Most common item in a list

I find myself in need of a handler that will find the most common item in a list. The list happens to be pages in an InDesign document, but I would think that the best approach would be to write something generic that will handle any kind of list.

Here’s the only way my brain can break down the steps:

  1. Get the unique items of the list

  2. Count the instances of each item in the list. Store this information in record form {item:x,frequency:1}

  3. Sort the records according to frequency. Return the item of the last (most frequent) record.

That seems overly complicated, so before I waded in I thought I check here first to see if someone already has a nifty, three-line solution.

This will handle a list of numbers or strings. If you need support for a list of lists or records, it could be adaptated. It will return the last item more frequent in the list. For example, if it finds 4 “x” and 4 “y”, it will return “y”. It could be also adaptated to return the first more-frequent, or a list of more-frequents (modify “greaterInteger()”).

set theList to {}
repeat 50 times
	set theList to theList & items of "This is a simple test and I'll guess which is the most popular character in this sentence."
end repeat
--> theList contains now 4500 items

mostPopularItemInList(theList)

to mostPopularItemInList(x)
	script accellerator
		property theList : x
		property originalItems : {}
		property originalItemsCount : {}
		on indexof(theItem, theList) -- credits Emmanuel Levy
			set text item delimiters to return
			set theList to return & theList & return
			set text item delimiters to {""}
			try
				-1 + (count (paragraphs of (text 1 thru (offset of (return & theItem & return) in theList) of theList)))
			on error
				0
			end try
		end indexof
		to greaterInteger()
			set largerItem to 0
			set largerItemIndex to 0
			repeat with i from 1 to count originalItemsCount
				if originalItemsCount's item i > largerItem then
					set largerItem to originalItemsCount's item i
					set largerItemIndex to i
				end if
			end repeat
			originalItems's item largerItemIndex
		end greaterInteger
	end script
	
	repeat with i from 1 to count accellerator's theList
		considering case
			if accellerator's theList's item i is not in accellerator's originalItems then
				set accellerator's originalItems's end to accellerator's theList's item i
				set accellerator's originalItemsCount's end to 1
			else
				set ind to accellerator's indexof(accellerator's theList's item i, accellerator's originalItems)
				set accellerator's originalItemsCount's item ind to ((accellerator's originalItemsCount's item ind) + 1)
			end if
		end considering
	end repeat
	
	return accellerator's greaterInteger()
end mostPopularItemInList

Here’s a an attempt at a generic one:

on mostCommonItemIn(theList)
  if theList is {} then return -- make your own arrangements for empty lists
  script o
    property mainList : theList
    property remainderList : {}
  end script
  
  set highestScore to 0
  repeat until (o's mainList's length < highestScore)
    set currentItem to item 1 of o's mainList
    set currentScore to 1
    repeat with i from 2 to (count o's mainList)
      if (item i of o's mainList is currentItem) then
        set currentScore to currentScore + 1
      else
        set end of o's remainderList to item i of o's mainList
      end if
    end repeat
    
    if (currentScore < highestScore) then
    else
      set highestScore to currentScore
      set mostCommonItem to currentItem
    end if
    
    set o's mainList to o's remainderList
    set o's remainderList to {}
  end repeat
  
  return mostCommonItem
end mostCommonItemIn


set theList to {1, 2, {a:"Hello", b:2}, {"I am a list"}, "Hello", {b:2, a:"Hello"}, Wednesday, true}
mostCommonItemIn(theList)
--> {a:"Hello", b:2}

That assumed, of course, that there would would always be more of one item in the list than of any of the others.
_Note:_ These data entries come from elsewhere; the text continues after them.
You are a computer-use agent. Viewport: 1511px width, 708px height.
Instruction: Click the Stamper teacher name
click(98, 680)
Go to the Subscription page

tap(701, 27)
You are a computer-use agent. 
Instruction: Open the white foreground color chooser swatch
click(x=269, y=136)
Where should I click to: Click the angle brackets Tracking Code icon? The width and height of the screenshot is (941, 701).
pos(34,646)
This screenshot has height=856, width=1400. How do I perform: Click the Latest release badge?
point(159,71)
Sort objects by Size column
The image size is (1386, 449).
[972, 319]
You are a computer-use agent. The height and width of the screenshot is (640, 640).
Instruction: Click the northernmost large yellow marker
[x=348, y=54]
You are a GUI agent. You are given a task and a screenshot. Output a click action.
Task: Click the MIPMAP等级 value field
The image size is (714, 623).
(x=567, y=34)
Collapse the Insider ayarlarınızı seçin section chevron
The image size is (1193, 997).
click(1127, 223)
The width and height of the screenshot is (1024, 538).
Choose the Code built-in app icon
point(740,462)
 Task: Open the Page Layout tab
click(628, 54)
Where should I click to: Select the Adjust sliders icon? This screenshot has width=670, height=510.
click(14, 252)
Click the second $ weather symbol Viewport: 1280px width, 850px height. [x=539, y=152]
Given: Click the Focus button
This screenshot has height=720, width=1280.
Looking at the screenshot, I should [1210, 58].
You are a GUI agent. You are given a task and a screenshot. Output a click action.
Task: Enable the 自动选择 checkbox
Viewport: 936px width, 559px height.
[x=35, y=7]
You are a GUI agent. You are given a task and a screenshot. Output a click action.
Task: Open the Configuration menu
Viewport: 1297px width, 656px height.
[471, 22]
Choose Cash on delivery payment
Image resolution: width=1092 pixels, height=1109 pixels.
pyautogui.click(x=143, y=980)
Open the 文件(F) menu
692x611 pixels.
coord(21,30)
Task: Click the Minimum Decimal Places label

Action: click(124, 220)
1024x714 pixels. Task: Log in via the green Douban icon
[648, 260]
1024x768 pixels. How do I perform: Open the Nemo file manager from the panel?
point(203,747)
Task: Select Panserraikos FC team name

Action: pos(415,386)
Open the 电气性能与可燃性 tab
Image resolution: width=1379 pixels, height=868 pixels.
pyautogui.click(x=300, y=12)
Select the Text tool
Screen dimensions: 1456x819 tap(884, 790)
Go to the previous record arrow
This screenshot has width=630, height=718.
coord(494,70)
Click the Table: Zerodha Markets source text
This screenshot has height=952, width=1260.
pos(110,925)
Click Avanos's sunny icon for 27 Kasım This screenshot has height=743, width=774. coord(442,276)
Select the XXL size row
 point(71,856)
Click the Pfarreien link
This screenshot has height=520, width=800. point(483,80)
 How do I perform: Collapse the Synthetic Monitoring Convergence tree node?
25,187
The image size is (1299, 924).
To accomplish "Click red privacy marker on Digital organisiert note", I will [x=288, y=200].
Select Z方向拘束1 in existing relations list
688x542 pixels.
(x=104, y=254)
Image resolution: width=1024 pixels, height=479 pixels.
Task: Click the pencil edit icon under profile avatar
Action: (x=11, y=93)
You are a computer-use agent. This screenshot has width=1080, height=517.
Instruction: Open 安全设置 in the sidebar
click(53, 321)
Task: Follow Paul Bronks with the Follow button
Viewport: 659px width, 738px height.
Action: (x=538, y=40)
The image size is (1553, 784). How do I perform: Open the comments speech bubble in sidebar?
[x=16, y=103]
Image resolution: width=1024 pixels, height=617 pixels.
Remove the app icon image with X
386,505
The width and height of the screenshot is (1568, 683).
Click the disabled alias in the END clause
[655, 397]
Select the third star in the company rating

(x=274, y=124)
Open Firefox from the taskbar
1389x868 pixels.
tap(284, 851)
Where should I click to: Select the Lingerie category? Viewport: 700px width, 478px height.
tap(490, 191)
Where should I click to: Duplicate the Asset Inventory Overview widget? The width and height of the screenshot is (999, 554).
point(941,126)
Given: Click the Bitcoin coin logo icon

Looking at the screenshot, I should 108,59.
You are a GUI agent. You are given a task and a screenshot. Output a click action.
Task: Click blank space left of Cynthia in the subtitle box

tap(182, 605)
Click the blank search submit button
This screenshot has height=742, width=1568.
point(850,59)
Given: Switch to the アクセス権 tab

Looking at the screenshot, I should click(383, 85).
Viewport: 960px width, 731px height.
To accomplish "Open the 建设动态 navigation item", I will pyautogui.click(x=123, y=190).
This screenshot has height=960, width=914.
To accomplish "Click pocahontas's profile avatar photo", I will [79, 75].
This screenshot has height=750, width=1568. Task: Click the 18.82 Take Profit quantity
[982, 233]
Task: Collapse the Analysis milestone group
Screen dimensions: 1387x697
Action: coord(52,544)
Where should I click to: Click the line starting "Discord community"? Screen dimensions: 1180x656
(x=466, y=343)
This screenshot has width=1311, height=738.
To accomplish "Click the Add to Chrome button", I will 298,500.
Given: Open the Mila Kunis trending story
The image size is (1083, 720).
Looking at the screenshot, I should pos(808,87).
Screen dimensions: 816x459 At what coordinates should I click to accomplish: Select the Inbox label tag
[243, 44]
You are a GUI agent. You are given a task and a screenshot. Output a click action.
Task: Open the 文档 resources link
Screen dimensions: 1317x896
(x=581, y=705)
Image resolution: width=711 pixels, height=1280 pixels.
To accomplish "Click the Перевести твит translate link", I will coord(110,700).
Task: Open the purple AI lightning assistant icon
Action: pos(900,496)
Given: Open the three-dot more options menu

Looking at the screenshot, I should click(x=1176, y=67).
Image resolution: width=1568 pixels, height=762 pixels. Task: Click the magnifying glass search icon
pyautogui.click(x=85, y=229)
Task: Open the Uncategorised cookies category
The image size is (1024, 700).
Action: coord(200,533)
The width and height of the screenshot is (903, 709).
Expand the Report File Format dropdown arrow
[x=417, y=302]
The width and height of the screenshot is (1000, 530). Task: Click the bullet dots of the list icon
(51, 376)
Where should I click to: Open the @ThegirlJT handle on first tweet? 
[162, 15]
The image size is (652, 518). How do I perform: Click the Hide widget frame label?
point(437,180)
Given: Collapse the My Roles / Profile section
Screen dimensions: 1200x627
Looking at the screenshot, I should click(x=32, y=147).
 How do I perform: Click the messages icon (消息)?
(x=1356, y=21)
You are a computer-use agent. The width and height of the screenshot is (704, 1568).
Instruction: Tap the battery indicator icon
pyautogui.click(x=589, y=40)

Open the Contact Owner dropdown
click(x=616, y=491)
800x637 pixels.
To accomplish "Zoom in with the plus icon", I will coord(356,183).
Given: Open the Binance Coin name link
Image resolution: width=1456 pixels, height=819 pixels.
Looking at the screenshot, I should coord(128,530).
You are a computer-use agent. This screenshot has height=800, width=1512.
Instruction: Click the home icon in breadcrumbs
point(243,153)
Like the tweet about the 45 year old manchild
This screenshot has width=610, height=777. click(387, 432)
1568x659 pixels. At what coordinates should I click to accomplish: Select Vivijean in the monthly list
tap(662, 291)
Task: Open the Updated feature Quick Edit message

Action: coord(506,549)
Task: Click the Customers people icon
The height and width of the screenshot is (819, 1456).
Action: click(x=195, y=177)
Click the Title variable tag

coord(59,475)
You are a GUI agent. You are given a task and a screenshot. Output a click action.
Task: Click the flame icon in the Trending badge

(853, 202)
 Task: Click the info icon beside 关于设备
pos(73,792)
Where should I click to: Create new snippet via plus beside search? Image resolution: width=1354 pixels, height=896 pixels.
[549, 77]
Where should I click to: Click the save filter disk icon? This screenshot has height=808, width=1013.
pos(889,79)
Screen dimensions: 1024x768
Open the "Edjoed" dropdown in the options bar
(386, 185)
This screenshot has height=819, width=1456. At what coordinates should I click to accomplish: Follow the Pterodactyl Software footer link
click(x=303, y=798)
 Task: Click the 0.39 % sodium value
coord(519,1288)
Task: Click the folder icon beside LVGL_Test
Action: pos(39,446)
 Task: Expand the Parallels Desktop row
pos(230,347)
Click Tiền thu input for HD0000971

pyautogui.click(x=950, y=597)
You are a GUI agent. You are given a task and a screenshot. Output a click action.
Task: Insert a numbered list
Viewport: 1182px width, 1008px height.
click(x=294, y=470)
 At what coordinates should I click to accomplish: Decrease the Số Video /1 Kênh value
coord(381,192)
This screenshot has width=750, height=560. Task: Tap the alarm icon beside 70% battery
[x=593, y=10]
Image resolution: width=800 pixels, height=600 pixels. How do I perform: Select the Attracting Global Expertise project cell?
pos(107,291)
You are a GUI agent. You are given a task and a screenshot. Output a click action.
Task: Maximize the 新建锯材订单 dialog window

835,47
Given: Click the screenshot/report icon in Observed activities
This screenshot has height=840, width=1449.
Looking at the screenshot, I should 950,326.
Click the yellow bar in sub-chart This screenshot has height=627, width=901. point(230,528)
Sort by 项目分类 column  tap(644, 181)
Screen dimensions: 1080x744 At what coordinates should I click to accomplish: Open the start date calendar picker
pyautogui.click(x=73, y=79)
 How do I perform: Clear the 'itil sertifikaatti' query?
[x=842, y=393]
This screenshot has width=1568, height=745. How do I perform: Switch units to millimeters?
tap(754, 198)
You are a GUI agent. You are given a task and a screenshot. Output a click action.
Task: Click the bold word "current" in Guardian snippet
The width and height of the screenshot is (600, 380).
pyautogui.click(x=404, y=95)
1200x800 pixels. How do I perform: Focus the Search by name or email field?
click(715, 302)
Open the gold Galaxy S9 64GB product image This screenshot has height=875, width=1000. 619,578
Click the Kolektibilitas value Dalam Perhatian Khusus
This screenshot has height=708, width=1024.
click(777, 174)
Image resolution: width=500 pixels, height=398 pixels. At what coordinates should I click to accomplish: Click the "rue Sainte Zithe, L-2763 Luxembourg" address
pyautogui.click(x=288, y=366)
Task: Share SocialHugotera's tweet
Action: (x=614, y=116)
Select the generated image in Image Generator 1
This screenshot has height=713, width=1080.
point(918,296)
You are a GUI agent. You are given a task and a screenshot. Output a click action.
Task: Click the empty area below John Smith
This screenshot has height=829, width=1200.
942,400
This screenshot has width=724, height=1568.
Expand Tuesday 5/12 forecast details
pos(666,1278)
Here’s an improved version that allows for the fact that there may be two or more “most common” items:

on mostCommonItemsIn(theList)
  if theList is {} then return {}
  
  script o
    property mainList : theList
    property remainderList : {}
  end script
  
  set highestScore to 0
  set listLen to o's mainList's length
  repeat until (listLen < highestScore)
    set currentItem to item 1 of o's mainList
    set currentScore to 1
    repeat with i from 2 to listLen
      set x to item i of o's mainList
      if (x is currentItem) then
        set currentScore to currentScore + 1
      else
        set end of o's remainderList to x
      end if
    end repeat
    
    if (currentScore > highestScore) then
      set highestScore to currentScore
      set mostCommonItems to {currentItem}
    else if (currentScore = highestScore) then
      set end of mostCommonItems to currentItem
    end if

    set o's mainList to o's remainderList
    set o's remainderList to {}
    set listLen to listLen - currentScore
  end repeat
  
  return mostCommonItems
end mostCommonItemsIn


set theList to {false, true, 1, Wednesday, 2, {a:"Hello", b:2}, {"I am a list"}, "Hello", {b:2, a:"Hello"}, Wednesday, true, false}

mostCommonItemsIn(theList)
--> {false, true, Wednesday, {a:"Hello", b:2}}

Frequency count is a standard CS101 problem (i.e. Google is your friend). e.g. A typical solution using Python:

alist = ['a', 'b', 'c', 'd', 'b', 'c', 'a', 'c', 'c', 'd']

# count number of times an item appears (this implementation assumes items are immutable, e.g. strings)
freqs = {}
for item in alist:
    # item = item.lower() # uncomment this line to do case-insensitive word counts
    freqs[item] = freqs.get(item, 0) + 1
# find item(s) with highest frequency
high = max(freqs.values())
found = [item for item, freq in freqs.items() if freq == high]

print high, found # -> 4 ['c']

You can do it in AppleScript, but it’ll be deadly slow compared to languages like Perl and Python so probably best avoided if you can help it.

thanks, all. you’ve saved me much time and aggravation.

i’ve read about the trick of using a reference to a script’s list, as a way of speeding things up, but it never stuck in my brain before. maybe this time.

Python? NG? :evil:
Next time I’ll wait at least 24 hrs. before posting my answer. :rolleyes:

Here’s another one, using do shell script, which I’ve modified from a file that was posted on a FileMaker list by Bruce Robertson:
(the 1 can be changed to however many you want to see, 5, etc.)

set theData to {“red”, “blue”, “purple”, “green”, “red”, “red”, “red”, “yellow”}
my getTop(theData)

on getTop(theData)
set AppleScript’s text item delimiters to ASCII character 10
try
set shellStuff to " | sort | uniq -c | sort -rn | head -1"
set theTop to do shell script "echo " & quoted form of (theData as text) & shellStuff
–set theTop to do shell script "echo " & (theData as text) & shellStuff
–just gets the top thing, not the count
on error errMsg number errNum
set AppleScript’s text item delimiters to “”
end try
set AppleScript’s text item delimiters to “”
return theTop
end getTop